C'est varié, comme boulot, remarquez. Parfois, c'est très drôle, d'autre fois il vaut mieux rire parce que sinon tu pleures, et d'autres fois encore c'est très chiant.
# par exemple quand ça fait une semaine que tu n'as pas bougé de la plonge, le dos courbé sur l'évier et les mains constament dans la flotte, la tête au dessus de la machine à encaisser le nuage de vapeur, alors que t'es violoniste et que les mains, c'est précieux, et que tu es la plus grande et la seule qui se casse le dos quand elle est à la plonge. Bref... les joies du début... et de la suite! #
Plusieurs types de clients viennent se presser au portillon pour prendre leur petit moment tranquille dans cette boutique chic parisienne.

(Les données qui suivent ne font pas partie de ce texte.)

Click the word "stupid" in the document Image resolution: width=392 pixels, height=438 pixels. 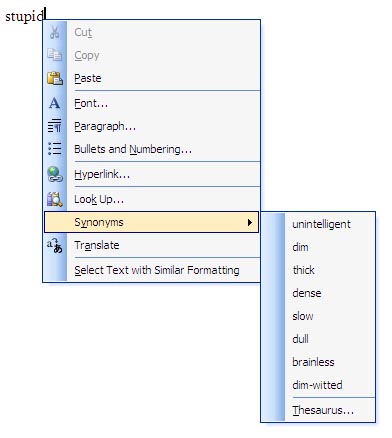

Il y a les stars. Les trombines connues. Certains habitués très gentils, attentionnés, bien élevés, avec des enfants souriants et plutôt sages, viennent ici pour déjeuner tranquillement ou chercher une bonne baguette l'esprit tranquille. Ce n'est pas ici qu'on viendra les faire chier ; d'autres viennent pour faire du bruit, montrer leurs lunettes noires, traiter les gens comme de la merde et exiger la lune rien que pour pouvoir nous gueuler dessus parce qu'on ne peut pas leur lui filer, cette putain de lune. Rien d'extraordinaire jusque là, vous connaissez sans doute la routine.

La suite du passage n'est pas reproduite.